将来的研究分野 認知言語学理論に基づく言語表現の歴史的変化に対する分析
担当の授業科目 ことばとは、英語コミュニケ-ションスキルズ、英語リーディング

英語を歴史的にみるということ

英語を習いはじめた時、多くの人が、動詞の過去形・過去分詞形を覚えるのに苦労したのではないかと思います。世間一般には、これらの暗記が、いわゆる「英語嫌い」の人を生み出す製造工程のように捉えられてしまっているかもしれません。実際、私を含めて、「動詞の過去形・過去分詞形なんてすべて-(e)d形だけなら簡単でよかったのに」と感じた人は多いと思います。英語動詞の複雑な活用へのこのような不満を少しでも和らげようと、英語の歴史をご存じの先生の中には、次のようなエピソードを披露される方がいらっしゃるかもしれません。「大昔の英語の動詞はもっと複雑な活用をしていたのですよ。だから、今の英語のほうがよっぽど簡単でいいですよ。」

歴史の事実としては確かにその通りです。しかしながら、このエピソードを披露しただけでは、まさに今私たちが抱えている疑問に正面から答えたことにはなりません。それでは、動詞に規則変化をするものと不規則変化をするものがあるという英語の今の姿は、私たちに何を語りかけているのでしょうか。そして、英語の歴史に関する知識は、今の英語を学ぶ際に、どのようにして役立てることができるのでしょうか。

学校の教科書で不規則動詞に分類されている動詞群をあらためて眺めてみると、これらはすべて、中学の教科書に出てくる基本的な動詞ばかりです。高校の教科書に新しく登場し、大学受験などで意味を覚えるのに苦労した経験のある単語は、そのほとんどが規則変化動詞です。中学の教科書に出てくる表現は、専門的な英文を読みこなすことではなく、日常英会話に役立たせることを目的に選ばれていますから、不規則変化をする基本的な動詞は、日常会話で頻繁に用いられるということになります。そして、このような現象を英語の歴史の観点からみてみると、「日常生活の中で極めて頻繁に見聞きする表現の多くは、昔ながらの形をそのまま残している」という原則のようなものがあることがわかります(毎日のように耳にする表現が親から子へ、子から孫へとそのままの形で引き継がれていくというとイメージしやすいかもしれません)。このような原則の存在を裏付ける証拠の1つとして、英語には、burnt/burnedのように、過去形を2種類持っている動詞の使用頻度を挙げることができます。このような2種類の過去形を持っている動詞は、その使用頻度が比較的低いものに限られ、たとえば使用頻度が高いkeptには*keepedのような形はありません(*印は、英語としておかしいということを表しています)。この原則は、英語に限ったことではなく、他の言語にもあてはまります。たとえば日本語でも、私たちは筆を入れていることがほとんどないのに「筆箱」と言いますし、粉を使っている人がほとんどいないのに「歯磨き粉」と言います。日本人の大半が「筆箱」を「ペンケース」に、「歯磨き粉」を「歯磨きぺースト」に言い換えるような状況には、当面はならないような気がします。
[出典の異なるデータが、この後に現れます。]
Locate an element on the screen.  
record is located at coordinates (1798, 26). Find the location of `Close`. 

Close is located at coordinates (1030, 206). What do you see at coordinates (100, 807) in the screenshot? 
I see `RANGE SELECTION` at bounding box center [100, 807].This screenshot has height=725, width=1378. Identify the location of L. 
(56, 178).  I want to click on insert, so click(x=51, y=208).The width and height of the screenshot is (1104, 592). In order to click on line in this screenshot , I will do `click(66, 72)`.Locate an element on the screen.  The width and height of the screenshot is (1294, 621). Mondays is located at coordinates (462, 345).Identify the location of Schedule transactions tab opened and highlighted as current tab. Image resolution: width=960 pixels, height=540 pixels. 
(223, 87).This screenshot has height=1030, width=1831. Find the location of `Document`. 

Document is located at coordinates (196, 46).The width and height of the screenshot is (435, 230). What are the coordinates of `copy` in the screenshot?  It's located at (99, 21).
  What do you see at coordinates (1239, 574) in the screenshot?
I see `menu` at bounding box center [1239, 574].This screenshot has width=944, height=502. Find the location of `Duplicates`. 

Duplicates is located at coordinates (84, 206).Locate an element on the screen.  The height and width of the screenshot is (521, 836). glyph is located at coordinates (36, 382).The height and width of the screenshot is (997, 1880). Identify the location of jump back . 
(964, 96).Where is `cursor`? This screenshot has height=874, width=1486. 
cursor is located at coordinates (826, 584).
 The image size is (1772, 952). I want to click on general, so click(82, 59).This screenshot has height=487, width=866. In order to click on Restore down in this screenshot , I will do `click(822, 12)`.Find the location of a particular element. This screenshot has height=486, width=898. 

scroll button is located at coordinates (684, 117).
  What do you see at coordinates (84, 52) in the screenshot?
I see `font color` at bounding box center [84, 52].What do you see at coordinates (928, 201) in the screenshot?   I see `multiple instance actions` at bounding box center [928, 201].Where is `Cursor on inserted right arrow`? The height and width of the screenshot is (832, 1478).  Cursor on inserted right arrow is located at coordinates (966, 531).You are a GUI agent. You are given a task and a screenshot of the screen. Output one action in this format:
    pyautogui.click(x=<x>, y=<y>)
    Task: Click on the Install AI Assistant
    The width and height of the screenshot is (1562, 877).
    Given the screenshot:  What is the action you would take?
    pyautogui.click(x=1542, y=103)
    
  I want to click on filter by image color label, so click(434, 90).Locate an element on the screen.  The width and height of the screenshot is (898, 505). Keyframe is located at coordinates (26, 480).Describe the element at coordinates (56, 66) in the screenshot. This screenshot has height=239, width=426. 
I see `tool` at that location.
私たちのような英語を母語としない学習者はもちろんのこと、英語の母国語話者であっても、必ずしも英語の歴史を知っているわけではありません。しかしながら、私たちがふだん見聞きし学んでいる英語や日本語は、その長い歴史の旅を経て、私たちが生きる現代に流れ着いたものです。そして、個々の表現それ自体に、それぞれがたどってきた歴史が刻まれています。英語や日本語に限らず、歴史を学ぶことの楽しさは、「昔」が「今」とつながっていること、そして、「昔の姿」を知ることによって、「今の姿」をより深く理解できることにあるのではないでしょうか。